** REQUIRED WORK **
Return only those lines of the records below in which "computer" appears.

** DATA FOR PROCESSING **
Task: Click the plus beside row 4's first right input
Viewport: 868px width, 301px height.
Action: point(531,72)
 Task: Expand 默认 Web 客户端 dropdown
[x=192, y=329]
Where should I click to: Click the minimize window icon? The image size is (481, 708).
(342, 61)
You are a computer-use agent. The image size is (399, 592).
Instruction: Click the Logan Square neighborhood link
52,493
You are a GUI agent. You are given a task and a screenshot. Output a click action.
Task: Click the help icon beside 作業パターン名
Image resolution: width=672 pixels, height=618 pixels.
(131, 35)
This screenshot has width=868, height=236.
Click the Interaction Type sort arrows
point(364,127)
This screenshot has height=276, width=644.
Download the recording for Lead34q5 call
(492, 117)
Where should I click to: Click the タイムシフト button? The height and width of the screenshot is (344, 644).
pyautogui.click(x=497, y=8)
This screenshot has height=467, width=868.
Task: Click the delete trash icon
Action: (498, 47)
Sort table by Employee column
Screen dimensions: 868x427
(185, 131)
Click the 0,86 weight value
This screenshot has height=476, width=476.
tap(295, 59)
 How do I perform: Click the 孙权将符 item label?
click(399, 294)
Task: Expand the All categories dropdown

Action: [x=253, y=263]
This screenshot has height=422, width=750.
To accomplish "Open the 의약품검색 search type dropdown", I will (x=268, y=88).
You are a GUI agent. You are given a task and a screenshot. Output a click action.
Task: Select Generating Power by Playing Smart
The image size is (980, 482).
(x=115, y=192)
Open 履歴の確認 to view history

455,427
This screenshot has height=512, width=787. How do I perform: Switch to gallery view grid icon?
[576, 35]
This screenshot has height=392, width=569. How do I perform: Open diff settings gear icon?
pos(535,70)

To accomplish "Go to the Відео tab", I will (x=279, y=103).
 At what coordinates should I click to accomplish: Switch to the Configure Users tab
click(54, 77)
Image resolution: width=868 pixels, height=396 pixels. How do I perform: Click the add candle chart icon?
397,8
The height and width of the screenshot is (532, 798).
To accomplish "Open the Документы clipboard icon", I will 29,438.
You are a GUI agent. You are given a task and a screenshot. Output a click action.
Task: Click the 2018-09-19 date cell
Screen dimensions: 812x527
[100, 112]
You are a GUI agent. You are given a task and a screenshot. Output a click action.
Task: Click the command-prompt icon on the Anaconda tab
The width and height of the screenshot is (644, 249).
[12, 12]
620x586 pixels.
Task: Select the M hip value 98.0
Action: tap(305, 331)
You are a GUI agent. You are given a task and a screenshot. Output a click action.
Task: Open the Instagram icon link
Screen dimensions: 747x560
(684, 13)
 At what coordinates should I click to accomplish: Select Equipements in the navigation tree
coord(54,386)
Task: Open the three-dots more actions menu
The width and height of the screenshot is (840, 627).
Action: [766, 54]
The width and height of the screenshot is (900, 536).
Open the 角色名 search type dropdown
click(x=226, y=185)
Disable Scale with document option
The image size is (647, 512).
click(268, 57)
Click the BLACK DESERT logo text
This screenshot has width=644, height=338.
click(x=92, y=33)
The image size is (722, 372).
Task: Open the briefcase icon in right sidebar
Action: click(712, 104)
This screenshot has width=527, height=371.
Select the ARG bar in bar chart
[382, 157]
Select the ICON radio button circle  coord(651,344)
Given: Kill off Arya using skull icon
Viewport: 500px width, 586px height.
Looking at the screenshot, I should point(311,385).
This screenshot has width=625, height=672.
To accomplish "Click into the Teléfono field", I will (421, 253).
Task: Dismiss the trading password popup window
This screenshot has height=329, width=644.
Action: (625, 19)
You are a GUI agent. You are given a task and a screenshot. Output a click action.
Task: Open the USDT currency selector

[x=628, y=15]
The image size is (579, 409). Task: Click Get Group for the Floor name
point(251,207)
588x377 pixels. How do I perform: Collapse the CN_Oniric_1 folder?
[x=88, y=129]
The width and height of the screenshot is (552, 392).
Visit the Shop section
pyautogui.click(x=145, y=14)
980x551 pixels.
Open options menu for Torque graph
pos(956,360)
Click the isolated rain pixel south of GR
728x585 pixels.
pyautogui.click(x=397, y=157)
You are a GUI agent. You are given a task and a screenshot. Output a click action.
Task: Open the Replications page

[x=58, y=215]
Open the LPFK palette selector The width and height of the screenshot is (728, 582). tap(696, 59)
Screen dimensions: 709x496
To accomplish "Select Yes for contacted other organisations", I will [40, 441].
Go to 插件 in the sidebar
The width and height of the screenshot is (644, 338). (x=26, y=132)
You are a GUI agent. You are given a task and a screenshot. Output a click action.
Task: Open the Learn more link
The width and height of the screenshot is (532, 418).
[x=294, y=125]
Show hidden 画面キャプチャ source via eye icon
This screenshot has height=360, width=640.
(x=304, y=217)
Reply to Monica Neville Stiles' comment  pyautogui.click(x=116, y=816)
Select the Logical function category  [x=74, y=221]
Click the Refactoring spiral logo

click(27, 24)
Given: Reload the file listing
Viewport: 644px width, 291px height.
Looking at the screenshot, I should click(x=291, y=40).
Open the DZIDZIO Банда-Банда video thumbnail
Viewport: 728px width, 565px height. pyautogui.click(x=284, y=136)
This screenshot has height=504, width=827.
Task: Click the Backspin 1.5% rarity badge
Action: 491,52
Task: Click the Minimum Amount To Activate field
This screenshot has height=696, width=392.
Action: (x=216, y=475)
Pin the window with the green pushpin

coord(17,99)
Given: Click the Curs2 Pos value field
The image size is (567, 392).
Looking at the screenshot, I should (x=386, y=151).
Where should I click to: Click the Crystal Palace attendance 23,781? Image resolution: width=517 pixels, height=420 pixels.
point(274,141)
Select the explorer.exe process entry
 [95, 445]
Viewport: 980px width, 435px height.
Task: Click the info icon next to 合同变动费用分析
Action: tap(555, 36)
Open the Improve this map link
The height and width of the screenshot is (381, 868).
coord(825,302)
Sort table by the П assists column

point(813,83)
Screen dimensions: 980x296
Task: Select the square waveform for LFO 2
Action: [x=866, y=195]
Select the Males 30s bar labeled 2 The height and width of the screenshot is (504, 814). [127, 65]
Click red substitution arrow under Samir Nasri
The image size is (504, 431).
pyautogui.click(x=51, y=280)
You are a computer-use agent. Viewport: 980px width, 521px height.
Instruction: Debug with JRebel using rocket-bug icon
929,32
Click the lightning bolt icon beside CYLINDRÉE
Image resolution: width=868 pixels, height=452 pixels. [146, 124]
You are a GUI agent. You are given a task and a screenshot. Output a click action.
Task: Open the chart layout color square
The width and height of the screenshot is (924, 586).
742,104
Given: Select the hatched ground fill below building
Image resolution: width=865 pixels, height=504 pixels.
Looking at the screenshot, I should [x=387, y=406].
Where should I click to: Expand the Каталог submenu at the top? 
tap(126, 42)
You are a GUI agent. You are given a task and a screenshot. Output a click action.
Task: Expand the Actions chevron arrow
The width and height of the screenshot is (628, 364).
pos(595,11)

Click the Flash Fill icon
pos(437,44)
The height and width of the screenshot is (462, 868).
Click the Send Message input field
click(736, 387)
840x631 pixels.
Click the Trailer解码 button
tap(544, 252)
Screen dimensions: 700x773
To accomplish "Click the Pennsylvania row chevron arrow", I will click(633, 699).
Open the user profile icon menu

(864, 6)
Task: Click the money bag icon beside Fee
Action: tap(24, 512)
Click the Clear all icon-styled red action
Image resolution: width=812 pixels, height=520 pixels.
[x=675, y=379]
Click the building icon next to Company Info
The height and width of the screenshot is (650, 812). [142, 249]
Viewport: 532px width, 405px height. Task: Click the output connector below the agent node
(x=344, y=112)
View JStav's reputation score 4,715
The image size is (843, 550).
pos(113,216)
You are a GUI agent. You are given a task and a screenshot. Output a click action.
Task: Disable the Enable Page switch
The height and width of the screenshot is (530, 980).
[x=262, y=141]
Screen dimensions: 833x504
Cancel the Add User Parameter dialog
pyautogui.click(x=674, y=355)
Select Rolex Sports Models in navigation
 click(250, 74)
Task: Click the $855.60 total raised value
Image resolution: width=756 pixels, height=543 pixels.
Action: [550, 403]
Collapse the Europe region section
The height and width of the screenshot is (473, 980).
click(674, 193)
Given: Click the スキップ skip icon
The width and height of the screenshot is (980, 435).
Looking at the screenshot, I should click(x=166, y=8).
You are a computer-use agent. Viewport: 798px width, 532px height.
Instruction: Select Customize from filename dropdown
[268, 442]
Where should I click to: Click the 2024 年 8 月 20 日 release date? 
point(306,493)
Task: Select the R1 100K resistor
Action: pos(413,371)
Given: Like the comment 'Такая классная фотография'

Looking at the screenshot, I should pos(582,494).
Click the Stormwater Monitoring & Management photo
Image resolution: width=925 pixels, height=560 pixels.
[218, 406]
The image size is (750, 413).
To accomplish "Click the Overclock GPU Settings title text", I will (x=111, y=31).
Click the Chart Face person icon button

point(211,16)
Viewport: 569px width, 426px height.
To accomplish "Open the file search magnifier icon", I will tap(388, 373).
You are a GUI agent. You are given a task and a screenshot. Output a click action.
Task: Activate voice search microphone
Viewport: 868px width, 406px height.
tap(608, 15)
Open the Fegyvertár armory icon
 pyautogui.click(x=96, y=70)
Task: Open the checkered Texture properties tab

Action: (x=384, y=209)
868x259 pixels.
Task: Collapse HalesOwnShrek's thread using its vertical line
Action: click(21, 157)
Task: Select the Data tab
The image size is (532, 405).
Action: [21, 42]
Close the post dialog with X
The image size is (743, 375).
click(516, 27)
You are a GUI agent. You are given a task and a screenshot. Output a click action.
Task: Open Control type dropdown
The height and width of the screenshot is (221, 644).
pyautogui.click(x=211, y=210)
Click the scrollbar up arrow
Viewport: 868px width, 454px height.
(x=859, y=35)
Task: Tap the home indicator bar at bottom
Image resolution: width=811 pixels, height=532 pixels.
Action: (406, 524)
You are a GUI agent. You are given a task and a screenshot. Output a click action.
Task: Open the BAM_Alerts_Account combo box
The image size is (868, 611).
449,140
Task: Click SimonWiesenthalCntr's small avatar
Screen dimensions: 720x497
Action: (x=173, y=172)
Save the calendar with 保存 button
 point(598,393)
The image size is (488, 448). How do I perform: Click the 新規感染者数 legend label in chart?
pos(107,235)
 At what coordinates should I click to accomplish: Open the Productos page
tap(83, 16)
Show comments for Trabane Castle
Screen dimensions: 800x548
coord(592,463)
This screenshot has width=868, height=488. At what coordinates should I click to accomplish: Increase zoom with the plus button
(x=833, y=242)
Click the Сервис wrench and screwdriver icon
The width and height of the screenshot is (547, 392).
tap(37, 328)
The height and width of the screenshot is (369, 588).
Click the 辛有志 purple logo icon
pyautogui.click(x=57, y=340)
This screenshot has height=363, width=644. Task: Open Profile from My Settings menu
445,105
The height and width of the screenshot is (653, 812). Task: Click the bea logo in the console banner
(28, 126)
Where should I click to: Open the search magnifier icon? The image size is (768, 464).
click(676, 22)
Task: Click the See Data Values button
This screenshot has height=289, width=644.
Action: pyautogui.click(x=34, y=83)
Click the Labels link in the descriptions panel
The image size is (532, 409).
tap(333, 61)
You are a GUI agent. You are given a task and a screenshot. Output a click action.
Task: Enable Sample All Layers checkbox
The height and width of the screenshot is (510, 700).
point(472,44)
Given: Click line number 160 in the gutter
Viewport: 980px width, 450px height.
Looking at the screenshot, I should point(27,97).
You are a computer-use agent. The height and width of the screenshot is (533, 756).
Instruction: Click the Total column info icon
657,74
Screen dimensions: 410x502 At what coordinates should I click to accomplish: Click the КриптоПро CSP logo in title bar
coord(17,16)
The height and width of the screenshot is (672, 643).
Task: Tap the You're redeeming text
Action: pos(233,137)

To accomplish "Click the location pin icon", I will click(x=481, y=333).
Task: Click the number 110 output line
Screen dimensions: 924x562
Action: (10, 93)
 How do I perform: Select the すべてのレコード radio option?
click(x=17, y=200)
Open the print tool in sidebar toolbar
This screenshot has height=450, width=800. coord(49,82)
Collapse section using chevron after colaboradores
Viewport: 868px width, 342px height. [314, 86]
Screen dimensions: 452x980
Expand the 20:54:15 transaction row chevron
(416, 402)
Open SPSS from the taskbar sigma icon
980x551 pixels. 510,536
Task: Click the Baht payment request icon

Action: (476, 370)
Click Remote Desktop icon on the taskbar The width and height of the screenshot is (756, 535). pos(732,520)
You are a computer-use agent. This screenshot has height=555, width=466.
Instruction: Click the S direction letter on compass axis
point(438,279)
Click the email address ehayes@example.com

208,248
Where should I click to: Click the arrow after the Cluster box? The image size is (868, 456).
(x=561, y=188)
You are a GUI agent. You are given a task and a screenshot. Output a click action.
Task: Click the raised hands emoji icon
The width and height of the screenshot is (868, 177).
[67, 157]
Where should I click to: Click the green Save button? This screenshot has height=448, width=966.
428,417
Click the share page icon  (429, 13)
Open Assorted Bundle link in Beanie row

** ANSWER BOX **
You are a computer-use agent. The image size is (399, 592).
You are a computer-use agent. Viewport: 980px width, 521px height.
You are a computer-use agent. Viewport: 798px width, 532px height.
You are a computer-use agent. The height and width of the screenshot is (533, 756).
You are a computer-use agent. This screenshot has height=555, width=466.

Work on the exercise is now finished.